Under PCI DSS, retailers are similarly obligated to use intrusion prevention and/or intrusion detection systems. This helps ensure that personnel are notified quickly in the event of an indicator of compromise (IOC). This is especially critical in states such as New York, where rules exist that mandate the disclosure of an unauthorized access attempt to the Department of Financial Services within 72 hours of an incident.
Logging and Data Collection
Under GLBA, all security event information must be logged and reviewed on a daily basis, and stored for at least 90 days. FFIEC also has guidelines in place for identifying specific log sources (e.g., firewalls, IDS, anti-spam, etc.) and then analyzing them for potentially threatening network activity, as well as related procedures for incident response and reporting of IOCs.
PCI DSS also includes rules for continuous tracking and monitoring of access to network resources and payment data.

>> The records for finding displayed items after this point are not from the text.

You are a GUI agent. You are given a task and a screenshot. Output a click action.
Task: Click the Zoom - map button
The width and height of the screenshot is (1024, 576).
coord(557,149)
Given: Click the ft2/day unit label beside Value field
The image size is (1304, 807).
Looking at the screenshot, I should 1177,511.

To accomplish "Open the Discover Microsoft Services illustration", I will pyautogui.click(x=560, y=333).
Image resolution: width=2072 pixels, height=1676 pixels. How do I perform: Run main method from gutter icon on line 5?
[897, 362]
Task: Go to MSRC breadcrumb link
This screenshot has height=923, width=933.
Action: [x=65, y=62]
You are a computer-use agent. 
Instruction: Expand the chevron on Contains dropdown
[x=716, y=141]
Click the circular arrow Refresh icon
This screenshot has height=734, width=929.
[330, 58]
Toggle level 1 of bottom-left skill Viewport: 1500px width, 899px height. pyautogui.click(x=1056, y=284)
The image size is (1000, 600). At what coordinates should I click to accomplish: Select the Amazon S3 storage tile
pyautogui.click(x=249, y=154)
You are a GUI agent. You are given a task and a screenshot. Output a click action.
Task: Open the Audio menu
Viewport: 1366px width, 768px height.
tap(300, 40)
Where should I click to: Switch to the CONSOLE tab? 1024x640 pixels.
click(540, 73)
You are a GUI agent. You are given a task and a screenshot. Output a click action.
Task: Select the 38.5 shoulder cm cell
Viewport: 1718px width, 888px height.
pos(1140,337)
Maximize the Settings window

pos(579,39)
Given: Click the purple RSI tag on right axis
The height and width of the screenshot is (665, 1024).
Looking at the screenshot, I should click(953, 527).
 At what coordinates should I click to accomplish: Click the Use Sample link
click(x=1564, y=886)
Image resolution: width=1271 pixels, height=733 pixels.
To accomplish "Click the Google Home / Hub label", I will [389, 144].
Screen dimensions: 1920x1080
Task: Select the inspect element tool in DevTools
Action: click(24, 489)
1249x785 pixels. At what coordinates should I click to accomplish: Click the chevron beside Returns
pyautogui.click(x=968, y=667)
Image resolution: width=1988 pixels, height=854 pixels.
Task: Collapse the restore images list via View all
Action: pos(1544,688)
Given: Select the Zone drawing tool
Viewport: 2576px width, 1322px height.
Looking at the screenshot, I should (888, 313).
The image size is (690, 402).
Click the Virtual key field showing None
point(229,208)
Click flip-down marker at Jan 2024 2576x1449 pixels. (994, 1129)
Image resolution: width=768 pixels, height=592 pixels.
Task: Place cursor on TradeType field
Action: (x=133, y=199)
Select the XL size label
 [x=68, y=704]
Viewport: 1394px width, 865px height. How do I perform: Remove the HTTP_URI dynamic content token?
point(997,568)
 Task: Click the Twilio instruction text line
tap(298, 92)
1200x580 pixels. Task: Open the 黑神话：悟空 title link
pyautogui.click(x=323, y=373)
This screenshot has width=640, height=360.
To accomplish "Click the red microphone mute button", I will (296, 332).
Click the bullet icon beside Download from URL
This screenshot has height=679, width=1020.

Policies and Procedures; Systems Maintenance
Financial institutions, in accordance with GLBA, must establish and uphold security policies for incident reporting and responding. Simultaneously, any staff that process and/or store GLBA data are expected to undergo annual security awareness training. These rules also apply to any third-party service provider handling GLBA data on behalf of another organization.
GLBA also requires timely patching for security updates. Similarly PCI DSS requires the use of up-to-date security controls (e.g. firewall). And, finally, FFIEC has guidelines that cover everything from end-of-life management for applications, to version control and more.
Lastly, the onus of due diligence in vendor management (for GLBA, PCI DSS, SOX, FFIEC where applicable, the Bank Secrecy Act and more) is on the financial institution or retailer being provided the service.
How to Centralize Compliance Management
Without a formal security operations center (SOC), centralizing compliance management and optimizing threat detection and response is extremely difficult. Not to worry—this doesn’t mean you need to go out and built a multi-million-dollar SOC from the ground up.
SOC-as-a-service includes a SIEM, security expertise, managed detection and response (MDR), ongoing risk management and vulnerability scans, and other core services that affordably streamline compliance management.